Jensen makes and sells telephone utility vaults, concrete structures that are used to connect telephone cables from properties to telephone land lines.  According to the complaint, the companies that make these vaults usually sell directly to a developer, who then installs them and the accompanying telephone cable.  After installation is complete, according to the complaint, the property developer usually must resell the vaults and cable to an AT&T affiliate, and only then will the affiliate provide phone service.

Jensen alleges that defendants, three affiliates of AT&T, Inc.[1], conspired with another maker of the vaults, defendant Oldcastle, Inc., to eliminate competition and artificially inflate prices.

According to Jensen, the AT&T affiliates have named Oldcastle as the sole source of concrete vaults for connecting properties in California and Nevada to the AT&T networks in those states.  Jensen claims that Oldcastle, as the only authorized seller, charges property developers excessively high prices for its vaults — prices that it could never charge if it had to face competition.  The developers must then resell the vaults to an AT&T affiliate at a very low price which, according to the complaint, the affiliate justifies by referring to prices in a sales contract between SBC and Oldcastle.

Thus, Jensen claims, Oldcastle enjoys windfall profits and AT&T affiliates effectively force property developers to subsidize their telephone network in California and Nevada — all at the expense of excluded competitors and captive customers.  “These property developers are in the first instance captive purchasers who must buy dear from Oldcastle, and then they become captive resellers who must sell cheap to the local AT&T affiliate,” the complaint alleges. 
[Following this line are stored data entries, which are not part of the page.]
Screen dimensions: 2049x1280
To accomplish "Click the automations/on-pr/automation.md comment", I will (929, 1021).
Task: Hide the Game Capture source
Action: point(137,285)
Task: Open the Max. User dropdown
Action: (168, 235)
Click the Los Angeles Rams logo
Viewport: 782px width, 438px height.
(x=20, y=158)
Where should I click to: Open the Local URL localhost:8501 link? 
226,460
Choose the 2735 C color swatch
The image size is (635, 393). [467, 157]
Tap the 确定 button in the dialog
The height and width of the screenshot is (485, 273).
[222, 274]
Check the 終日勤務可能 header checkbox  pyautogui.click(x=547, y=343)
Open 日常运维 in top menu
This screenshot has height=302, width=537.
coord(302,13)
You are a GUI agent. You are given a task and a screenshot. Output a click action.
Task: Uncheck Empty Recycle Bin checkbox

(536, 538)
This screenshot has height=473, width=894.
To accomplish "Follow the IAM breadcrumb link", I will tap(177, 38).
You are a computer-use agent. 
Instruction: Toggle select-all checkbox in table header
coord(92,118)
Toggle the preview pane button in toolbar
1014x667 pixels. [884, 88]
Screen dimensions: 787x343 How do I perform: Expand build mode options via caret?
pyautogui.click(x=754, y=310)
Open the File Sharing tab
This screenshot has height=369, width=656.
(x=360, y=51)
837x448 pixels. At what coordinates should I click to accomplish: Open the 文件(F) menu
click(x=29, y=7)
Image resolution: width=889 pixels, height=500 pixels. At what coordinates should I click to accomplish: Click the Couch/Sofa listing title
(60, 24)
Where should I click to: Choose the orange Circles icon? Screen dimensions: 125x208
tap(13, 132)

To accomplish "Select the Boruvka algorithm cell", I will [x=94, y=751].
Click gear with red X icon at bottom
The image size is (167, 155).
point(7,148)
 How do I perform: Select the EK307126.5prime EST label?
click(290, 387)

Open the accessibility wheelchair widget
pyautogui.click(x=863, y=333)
Jensen claims the arrangement violates Sherman Act sections 1 and 2, California’s Cartwright Act and the Nevada Fair Trade Practice Act and that it constitutes tortious interference with contracts and tortious interference with prospective economic advantage.  To this list, Jensen sought to add an exclusive dealing claim under Clayton Act section 3, which provides that “It shall be unlawful … to … make a sale … of goods … on the condition … that the … purchaser … shall not use or deal in the goods … of a competitor … where the effect … may be to substantially lessen competition or tend to create a monopoly ….”

SBC opposed the amendment, citing McGuire v. Columbia Broadcasting System, 399 F.2d 902 (9th Cir. 1968) for the proposition that a Section 3 claim cannot lie against a buyer in an alleged exclusive dealing arrangement.  “The language of the statute defines liability in terms of a person who makes a sale or contracts for sale and nowhere provides for liability of the buyer.”  Id. at 906.  Another district court has observed that such a limitation is consistent with the “fundamental antitrust concept that the alleged sins of sellers should not be visited on buyers because of the risk of chilling competition.”  Genetic Systems Corp. v. Abbott Laboratories, 691 F. Supp. 407, 415 (D.D.C. 1988).

Jensen argued that McGuire was inapplicable because buyers in the instant case are the property developers and contractors.  The District Court noted, however, that SBC was also a buyer of the concrete vaults, and that nowhere in the transaction is SBC a seller.  The court therefore denied plaintiff’s motion to amend the complaint to add to the section 3 claim against SBC. (The court granted plaintiff’s motion to add a section 3 claim against Oldcastle, which did not oppose the amendment).

[1] The AT&T defendants are SBC Services, Inc., Pacific Bell Telephone Company and Nevada Bell Telephone Company.